Presently pears of all types are in abundance at produce stands and farmer’s markets in Northern California.  Similarly apples are arriving and stone fruit is continuing to be available this year.  Menus in restaurants are also incorporating fruit in creative salad combinations and main dishes.  While those combinations delight the palate, nothing compares to the long-awaited incorporation of pear or fresh apple into a dessert with spices such as cinnamon and nutmeg.

Mouth watering already, a bottle of Domaine Chandon’s (“Chandon”) Extra Dry Riche is chilled and fresh pears and apples are set aside to ripen a bit more over the course of the afternoon.   Once the sparkling is chilled, a glass of Chandon’s Extra Dry Riche is poured.   Tiny bubbles rush to the top and beautiful floral aromas of honeysuckle perfume beneath your nose.   With one sip, delicious deep notes of honeyed apricot and peach burst forward with a bit of white nectarine and a slight twist of tangerine on the finish.  The wine’s texture is soft and velvety and the medley of sweet and ripe fruit flavors in the wine complement nicely.

A sip of this wine lends the imagination towards a path of opulence, yet the wine itself is quite affordable and I found it in my local grocery store on a whim when I wanted to randomly expand my collection of sparkling wine.   Given its affordability, it makes it guiltless to pair this bottle of sparkling wine with simpler pairings or in this case, dessert.  As such, this week’s menu holds:

  • Puff Pastry Tarts of Pear, Almond and Cranberry with Honey; and Apple, Pecan and Cranberry with Honeyed Crème Fraiche.

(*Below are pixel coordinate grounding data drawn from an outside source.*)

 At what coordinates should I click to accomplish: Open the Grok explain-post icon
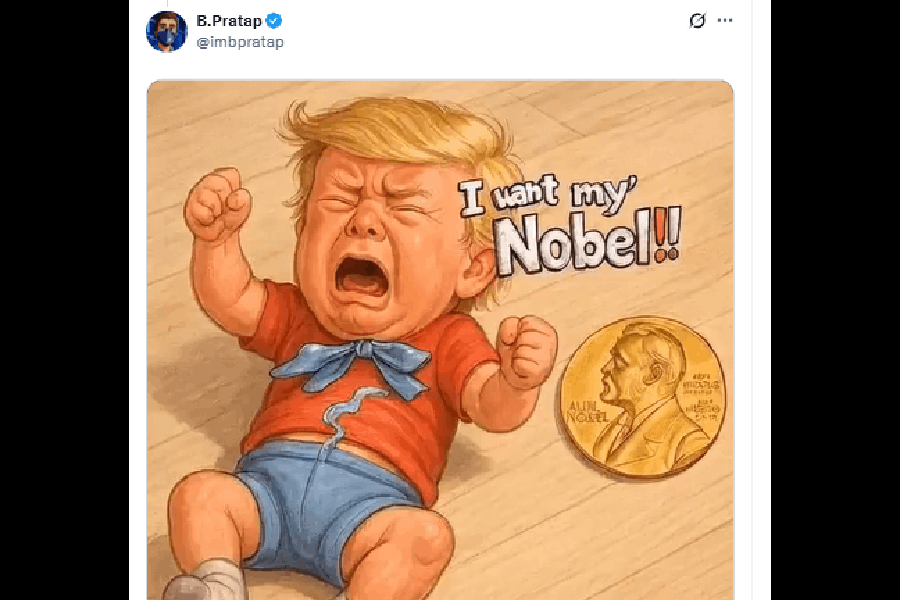tap(697, 21)
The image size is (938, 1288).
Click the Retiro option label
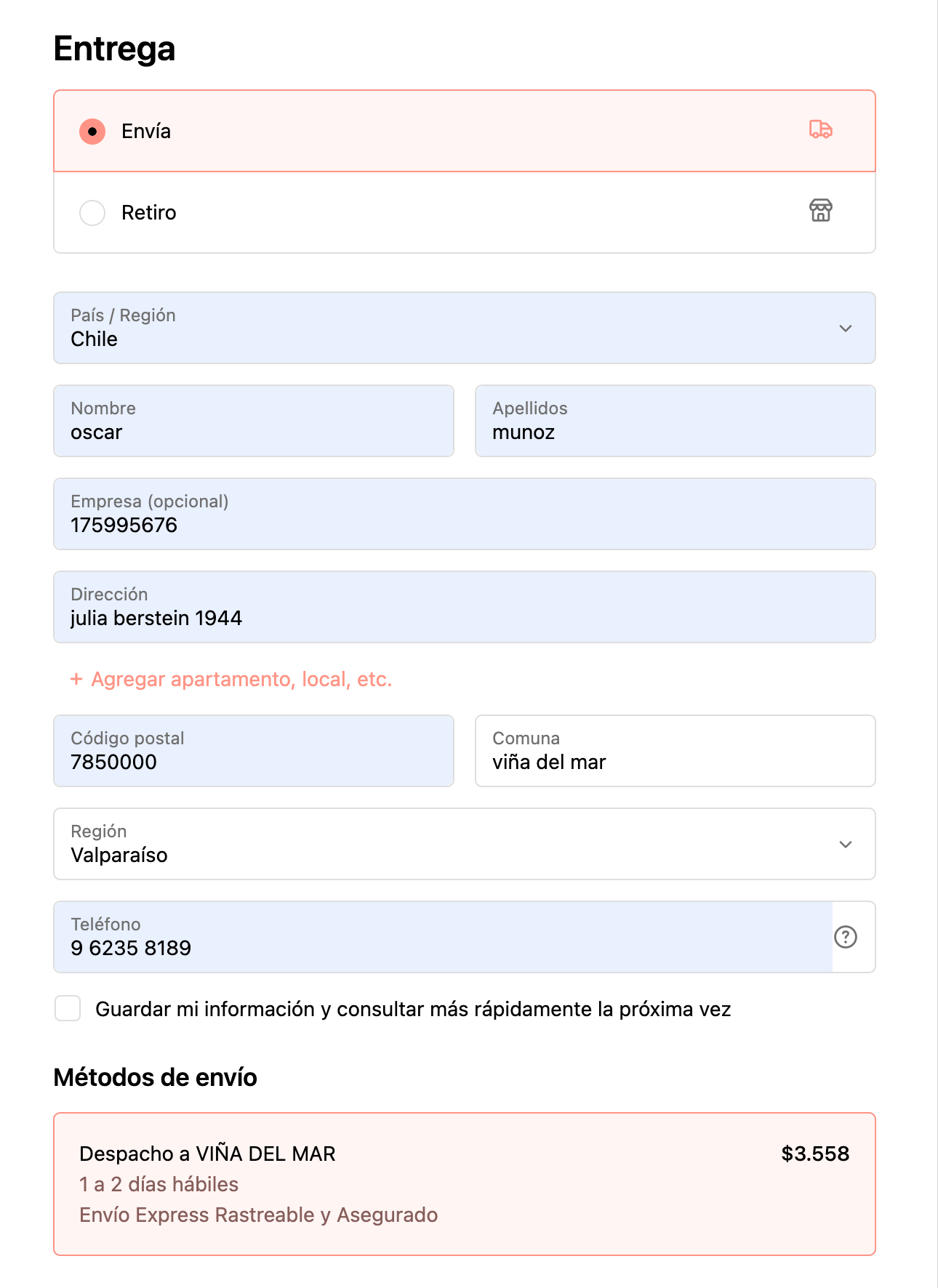[x=149, y=213]
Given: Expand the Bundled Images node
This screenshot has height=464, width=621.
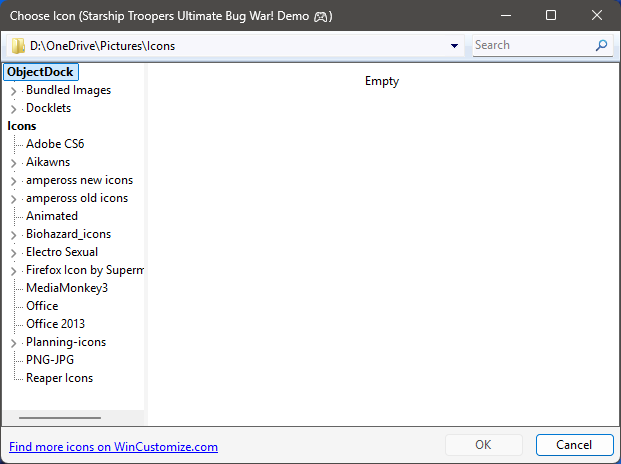Looking at the screenshot, I should [x=13, y=91].
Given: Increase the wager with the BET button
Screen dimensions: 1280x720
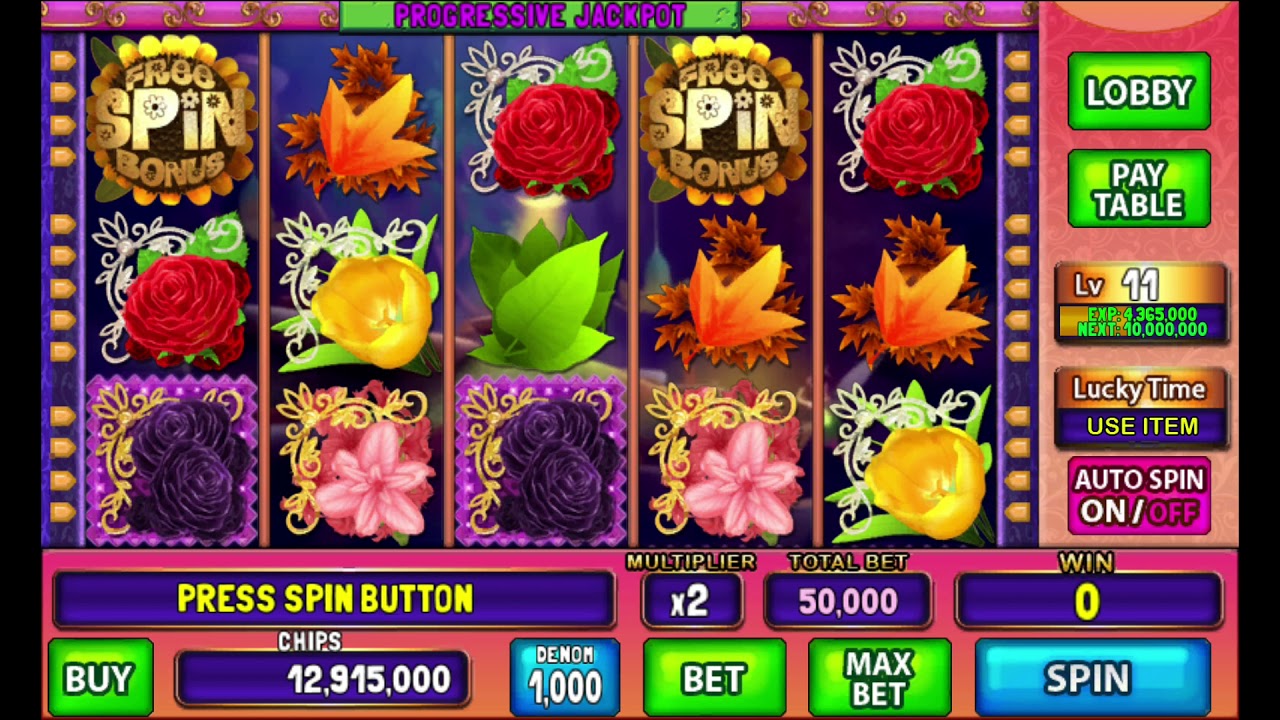Looking at the screenshot, I should point(714,678).
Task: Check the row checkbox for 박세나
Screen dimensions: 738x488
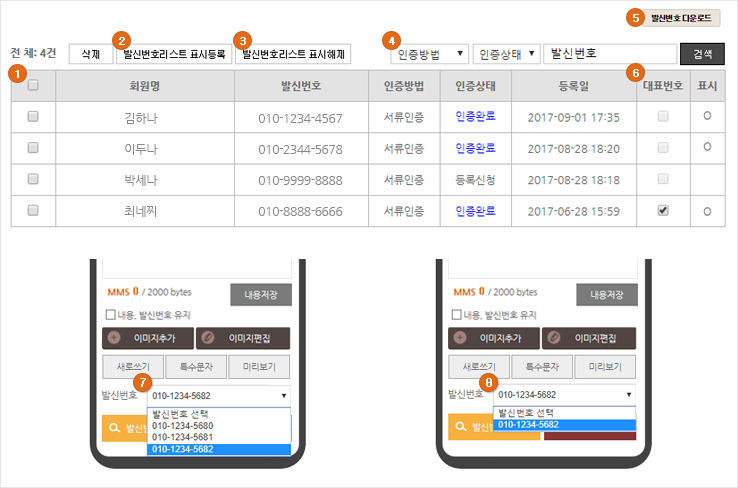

Dessert may not be made on a mere dime, but if pre-made puff pastry happens to be sitting in your freezer, then dessert might be made on a couple of dollars.   As noted, pears are in abundance at produce stands.  If you are not fortunate enough to have a neighbor with a tree, pull off at a produce stand and see what the price presently is on pears.   Depending on the type, you might be able to get a deal on 3 pounds for $1.00 or 2 pounds for $1.00.   Either way, that’s affordable to me.   Apples at produce stands will be a better deal than at the grocery store (and they will be far more flavorful).   Even if they have a few blemishes or nicks on the skin, the apples can be peeled if need be and regardless, they will be baked or heated on a range.   Nuts are grown throughout California and it is natural to have pecans or almonds on the pantry shelf.   Pull out some baking spices and soon you are making combinations with fresh autumn seasonal fruit that will soon have you wistfully looking for changing leaves.

Cranberries pair wonderfully with pears.   If you do not have fresh, dried cranberries can be used in fruit tarts such as these as the cranberries are merely plumped in warm water first before being chopped and heated.   If you heat the cranberries separately, the color will not bleed into the pristine pears or apples.

Combining pear, cranberry, baked almond slices, honey, nutmeg and cinnamon with puff pastry is as rich as it sounds.   Natural sugars combine with a hint of acidity from the cranberry and honey draws the flavors directly into the envelopment of light buttery puff pastry.

Next, put together apple, pecan, cranberry, nutmeg, sugar, cinnamon with a honeyed crème fraiche and enjoy.

Using honey in each recipe brings a pleasant balanced sweetness as opposed to the traditional granulated sugar.   It offers a deeper flavor that naturally reaches to the flavors found in the sparkling wine. 

When dessert such as this is paired with Chandon’s Extra Dry Riche sparkling wine, opulence abounds.   Flavors are balanced overall and the integrity of this style of sparkling wine is well maintained as only a hint of sweetness is found in each of the two desserts.   Having used fruit that is seasonal and ingredients found within an arm’s reach in your own kitchen, one cannot help but feel rich with sustainability and that is worth celebrating any day.